Below is one of such interventions.


1. The dismantling of environmental institutions has generated a severe regression in the state of public services and programs of environmental management and control, to such degree that the right of access to drinking water is no longer guaranteed, in terms of quantity nor quality. Less than 82% of the population and 79% of public hospitals have a running water service. The quality of the supplied water does not comply with Venezuelan law or WHO standards. Sewage services are deficient and unequally provided. There is no control over activities that cause environmental damage.

2. The state is pushing for the development of mining activities with no control and under pretense of “eco-friendly” development. In almost every case, constitutional guarantees are not met, nor are environmental laws, or the rights of local communities. This modality of mining development causes severe environmental impact, pollution, breakout of diseases and the destruction of water basins.
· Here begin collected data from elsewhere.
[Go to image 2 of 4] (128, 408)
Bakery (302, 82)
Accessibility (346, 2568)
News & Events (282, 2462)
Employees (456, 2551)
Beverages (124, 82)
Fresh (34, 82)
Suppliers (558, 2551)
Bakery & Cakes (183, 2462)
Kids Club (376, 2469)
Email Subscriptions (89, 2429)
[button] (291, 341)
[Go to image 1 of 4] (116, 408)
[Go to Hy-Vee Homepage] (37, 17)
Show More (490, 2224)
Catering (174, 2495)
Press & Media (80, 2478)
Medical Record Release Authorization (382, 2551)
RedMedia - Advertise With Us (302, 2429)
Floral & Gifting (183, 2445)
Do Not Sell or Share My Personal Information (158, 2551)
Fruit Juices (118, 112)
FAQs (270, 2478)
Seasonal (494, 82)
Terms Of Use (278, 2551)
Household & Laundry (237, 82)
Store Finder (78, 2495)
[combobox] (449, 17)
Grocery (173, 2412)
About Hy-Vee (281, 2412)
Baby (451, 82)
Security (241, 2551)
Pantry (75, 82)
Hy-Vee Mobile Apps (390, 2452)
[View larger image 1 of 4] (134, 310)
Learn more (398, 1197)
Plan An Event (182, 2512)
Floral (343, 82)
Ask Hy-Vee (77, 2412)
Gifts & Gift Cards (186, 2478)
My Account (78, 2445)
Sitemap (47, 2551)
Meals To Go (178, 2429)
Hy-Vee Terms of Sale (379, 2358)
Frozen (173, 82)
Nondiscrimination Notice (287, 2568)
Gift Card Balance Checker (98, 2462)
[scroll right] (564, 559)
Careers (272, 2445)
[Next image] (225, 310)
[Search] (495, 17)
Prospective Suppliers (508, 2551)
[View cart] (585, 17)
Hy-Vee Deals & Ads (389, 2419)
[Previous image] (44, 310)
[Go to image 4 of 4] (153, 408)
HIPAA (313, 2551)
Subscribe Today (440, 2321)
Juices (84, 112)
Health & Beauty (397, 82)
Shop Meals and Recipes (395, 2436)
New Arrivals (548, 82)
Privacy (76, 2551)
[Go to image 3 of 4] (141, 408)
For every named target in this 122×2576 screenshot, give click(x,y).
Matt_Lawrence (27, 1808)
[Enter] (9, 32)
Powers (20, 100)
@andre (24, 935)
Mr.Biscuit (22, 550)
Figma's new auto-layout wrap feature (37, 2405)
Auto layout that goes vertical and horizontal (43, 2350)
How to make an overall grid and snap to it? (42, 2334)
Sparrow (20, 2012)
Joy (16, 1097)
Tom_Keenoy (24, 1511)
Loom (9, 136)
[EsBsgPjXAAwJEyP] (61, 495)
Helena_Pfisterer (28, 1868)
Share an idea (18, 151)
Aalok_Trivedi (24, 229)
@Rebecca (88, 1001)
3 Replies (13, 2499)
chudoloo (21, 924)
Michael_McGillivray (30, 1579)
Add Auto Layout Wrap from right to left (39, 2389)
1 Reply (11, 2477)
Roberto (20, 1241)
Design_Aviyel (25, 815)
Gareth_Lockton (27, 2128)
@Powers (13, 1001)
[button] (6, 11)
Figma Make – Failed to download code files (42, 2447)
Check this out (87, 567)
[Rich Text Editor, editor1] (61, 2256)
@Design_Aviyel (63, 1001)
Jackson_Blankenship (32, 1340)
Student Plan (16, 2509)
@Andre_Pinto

Furthermore, it creates social and political conditions that, as consequence, are causing massive human rights violations, such as modern slavery, sexual exploitation and displacement of peoples. Mining activity has been expanding across the states of Bolívar and Amazonas, and most recently, north of the Orinoco River, in the states of Táchira, Mérida, Carabobo and Cojedes.

3. There has been a rise in social vulnerability in the face of socio-natural and technological disasters. In the last few years, extreme meteorological events are increasingly affecting the population while the state appears uncapable of preventing, responding or protecting communities more seriously affected by these events. There’s also been a rise on accidents of a technological source, mostly associated to the oil industry. The state seems to have no effective programs to respond to these situations, nor the interest in compensating those affected. Venezuela has no national plan of response to climate change, nor any permanent programs to prevent the negative effects of such change.